• To be done
Transcribe the part of the text on subqueries and CTEs that runs from "A subquery is" to "a single statement.".

• Supplied passage
★ ★ ★ ★ ★

SQL: Subqueries vs CTEs

Key Insights

CTEs make complex queries readable by breaking logic into named steps, while subqueries embed logic inline—use CTEs when you need multiple references or multi-step transformations
SQLite treats CTEs as optimization fences and doesn’t materialize them automatically, meaning performance between CTEs and subqueries is often equivalent for simple cases
Recursive CTEs are the only SQL-standard way to traverse hierarchical data like org charts or category trees—subqueries cannot replicate this functionality

Introduction: Two Approaches to Complex Queries

When your SQL query needs intermediate calculations, filtered datasets, or multi-step logic, you have two primary tools: subqueries and Common Table Expressions (CTEs). Both allow you to compose complex queries from simpler parts, but they differ significantly in syntax, readability, and capabilities.

A subquery is a query nested inside another query—it can appear in SELECT, FROM, WHERE, or HAVING clauses. A CTE, introduced via the WITH clause, creates a named temporary result set that exists for the duration of a single statement.

This article compares both approaches with practical examples, explores their performance characteristics in SQLite, and provides a framework for choosing between them. You’ll also see how recursive CTEs unlock capabilities that subqueries simply cannot match.

Subqueries: Queries Within Queries

Subqueries embed one query inside another. They come in three flavors: scalar subqueries (returning a single value), row subqueries (returning one row), and table subqueries (returning multiple rows).

You can place subqueries in different clauses:

-- Scalar subquery in SELECT
SELECT 
    name,
    salary,
    (SELECT AVG(salary) FROM employees) AS company_avg
FROM employees;

-- Table subquery in FROM
SELECT dept_name, avg_salary
FROM (
    SELECT department_id, AVG(salary) AS avg_salary
    FROM employees
    GROUP BY department_id
) AS dept_averages
JOIN departments ON dept_averages.department_id = departments.id;

-- Subquery in WHERE
SELECT name, salary
FROM employees
WHERE salary > (SELECT AVG(salary) FROM employees);

Correlated subqueries reference columns from the outer query, executing once per outer row:

-- Find employees earning above their department's average
SELECT e1.name, e1.department_id, e1.salary
FROM employees e1
WHERE e1.salary > (
    SELECT AVG(e2.salary)
    FROM employees e2
    WHERE e2.department_id = e1.department_id
);

This correlated subquery runs for every row in the outer query, calculating each department’s average on the fly. For small datasets this works fine, but the repeated execution can become expensive.

★ ★ ★ ★ ★

• Recorded data
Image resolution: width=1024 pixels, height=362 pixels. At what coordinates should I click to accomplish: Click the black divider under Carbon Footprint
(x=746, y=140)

★ ★ ★ ★ ★

• Result
A subquery is a query nested inside another query—it can appear in SELECT, FROM, WHERE, or HAVING clauses. A CTE, introduced via the WITH clause, creates a named temporary result set that exists for the duration of a single statement.